Destiny is Here.



DESTINY IS HERE YOU FILTHY FUCKING ANIMALS!
PRAISE IT!
Disciples pray in the church (Gamestop) of Destiny.


That's right. THE game of our life time is now available to purchase in stores (any store! we are #blessed). I haven't played it or seen it myself but from what i hear from my friends is nothing because they are too busy playing it. Which is very weird because a lot of my friends prefer to play games on computer as opposed to be on a console let alone a next gen (currant gen now i guess) but seeing as how they aren't releasing Destiny on PC any time soon i guess it only makes sense to spend $400 on a new system and $60 on Destiny (unless you get the edition with the exclusive maps shaped as Master Chief's colon that'll run you $180.00).

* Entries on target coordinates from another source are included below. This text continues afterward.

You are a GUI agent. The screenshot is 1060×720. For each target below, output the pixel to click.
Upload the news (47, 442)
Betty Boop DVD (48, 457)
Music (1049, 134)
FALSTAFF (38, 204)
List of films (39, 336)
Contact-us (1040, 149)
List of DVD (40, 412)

Halo 3, September 27th, 2007
As prophesied by Halo 3 back in 2007 on a bus shelter, Destiny is in fact finally upon us. You get to play as multiple classes such as a magic person or a strong person or a gun person and you get to make your clothes in different colors to show that you are unique from all the other players. Did we mention that you can dance with people in the game? For those who shudder at the thought of dancing in public, you can now get down with your bad self which to me truly defines what a video game is. I've played a lot of games and there was no dancing in them so i have surmised that all these other games are absolute shit compared to this one that you can shake a tail feather in. 

"Dancing"



You can literally dance any where you fucking want.
I recently asked my friends on MyFace what they thought of Destiny and here's what they had to say...


So this convinced me to try out this game and the only way i know how to do that based on my budget is to travel to my local Wal-Mart and play the demo in their video game section. I was joined by two other video game enthusiasts who just got out of school named Tyler and Perry. Now it was Tyler's turn and he wasn't giving it up so i had to watch him play while Perry asked me how old i was every five minutes. From what i saw the game looked like shit because all Tyler did was play with his characters nose size and take pictures of it and take selfies with the television stand. Then Perry budded and i missed another chance to play but at least Perry loaded into a game and AGAIN it sucked cause he was pushing the stuck in the corner button or something because he was stuck in the corner or something. 




In closing, this game blows and i don't think i will ever play it because the line is too long at Wal-Mart and the parents there keep glaring at me. I still have Dishonored to play so i got that going for me and it's basically the same level of suck I've come to understand from video games these days.